Every Christmas season since the tragic events of 2001, I have been praying a Novena for Peace and most years I’ve invited others to join me in the belief that a personal and communal commitment to peace will bring it about. While I have not yet seen peace break out throughout the world, I have seen it grow in and around me in significant ways.
And so for the 2013 Christmas season I again commit myself to saying a Novena for Peace and I ask you to join me. Together we can become the peace we desire in the world by focusing our thoughts, our energy, and our actions on peace.
For the next nine days (or any nine consecutive days of your choosing), I ask you to meditate with me, pray with me, and choose with me the ways we can nurture and grow peace in our hearts and then share that peace to everyone we encounter.
Over the years I’ve learned that prayer, like thought, is energy and has awesome creative power. The more energy/prayer/thought we devote to feeling peace, being at peace, fostering peace around us, and sharing our peace with others the more peace will grow in our hearts and in our world. Rather than engaging in, or surrendering to, the issues that divide us let us focus on what we want to create – a life filled with love, joy, compassion, and hope. A life of peace.
The Habit of Peace
Experts tell us that repeating an action over seven days helps cement it as a habit. We have nine days in this holy season to meditate on peace, think peaceful thoughts, and pray to recognize how we instigate or diminish peace as we observe ourselves acting (or not) in intentional, peaceful ways. In this way, we each can make peace a habit.

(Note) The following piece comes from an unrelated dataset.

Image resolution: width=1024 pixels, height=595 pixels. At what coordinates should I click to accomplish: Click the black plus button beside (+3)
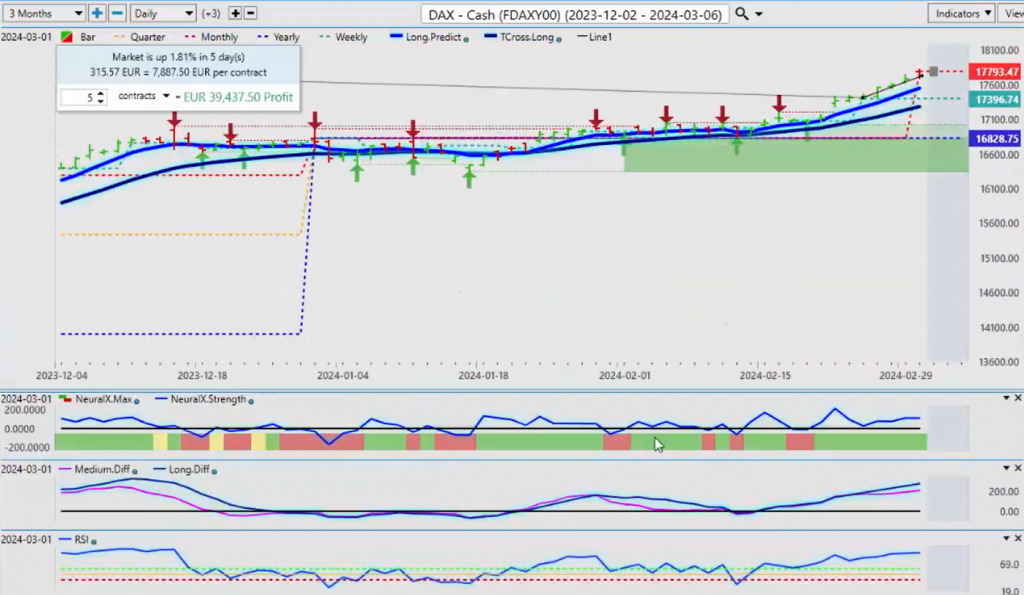pos(235,13)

Every year, I have used the Prayer of St. Francis as the introductory prayer to focus the meditation. This year, I will keep the focus on that prayer, which is so rich in spiritual truths, by using its parts for the daily reflection. I am not alone in cherishing that prayer. It has been set to music in countless ways and this year I will share nine versions to listen to as part of the meditative experience. As you listen, let the music wash over you so that the words settle deeply into your soul.
The Novena itself if a simple ritual. Begin with an opening prayer to center yourself, read the short reflection posted each morning to guide your thoughts, sit in silent reflection as you answer one or more of the questions below, and end with a closing prayer of gratitude. It can take as little as five minutes or as long as a half hour or more. It’s the nine days of daily practice reflecting on your life that matters.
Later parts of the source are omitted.